« Ethan, ze is dronken, » zei hij kalm, alsof het de normaalste zaak van de wereld was. « Ze kan niet goed lopen. Laat haar hier vanavond maar rusten. »
Mijn glimlach verflauwde. Ik dacht dat hij een grapje maakte. Maar nee.
De airconditioning zoemde, koud en hard. Zijn moeder, mevrouw Grant, had inderdaad te veel champagne gedronken tijdens de receptie. Maar we zaten in een hotel – er waren kamers, er waren opties. En toch stond Ethan erop dat ze in ons bed bleef. Het mijne.
Ik wilde protesteren, maar de uitputting van de ceremonie, de urenlange nepglimlachen en de stekende hakken van mijn schoenen drukten op mijn hart. Dus knikte ik. Ik zei niets. Ik pakte een extra deken uit de kast en kroop op de bank.
Die nacht kon ik niet slapen. Ik bleef gedempte geluiden horen – beweging, gefluister, het kraken van het bed. Ik zei tegen mezelf dat ik me dingen inbeeldde, paranoïde was. Misschien waren het gewoon pasgetrouwde zenuwen. Op een gegeven moment moest ik even wegdommelen.
Toen ik wakker werd, scheen de ochtendzon de kamer binnen. Mevrouw Grant was weg. Ethan lag nog in bed, slapend – of deed alsof. Ik stond zachtjes op, probeerde geen geluid te maken, en begon de rommel van de vorige avond op te ruimen. Toen zag ik het.

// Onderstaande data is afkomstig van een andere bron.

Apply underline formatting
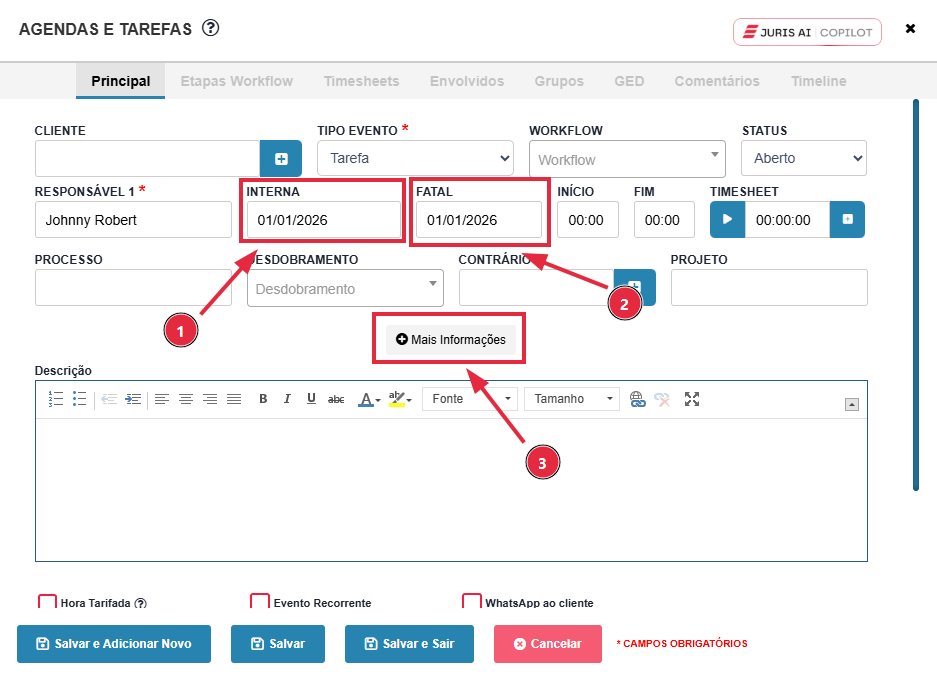The width and height of the screenshot is (937, 676). point(311,399)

Een klein, vierkant stukje papier, geplakt aan het laken aan de rand van het bed.
Ik verstijfde. Mijn handen begonnen te trillen voordat ik wist waarom.

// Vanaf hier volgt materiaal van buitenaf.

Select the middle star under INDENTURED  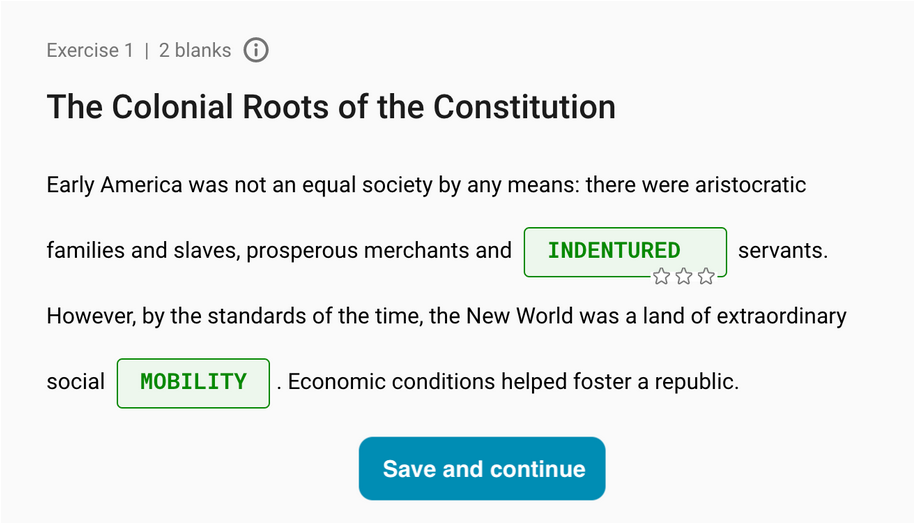point(684,276)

Dit was niet zomaar een papiertje. Het was het soort papiertje dat je nooit verwacht te vinden op de ochtend na je huwelijksnacht – niet wanneer je man naast zijn moeder zou moeten slapen. Niet wanneer jij de enige vrouw in zijn armen zou moeten zijn.
Mijn hart bonkte zo hard dat ik mijn eigen ademhaling nauwelijks kon horen.
Ik pakte het langzaam op, biddend dat ik het mis had – dat het op de een of andere manier uit iemands zak was gevallen, dat het niet betekende wat het duidelijk betekende.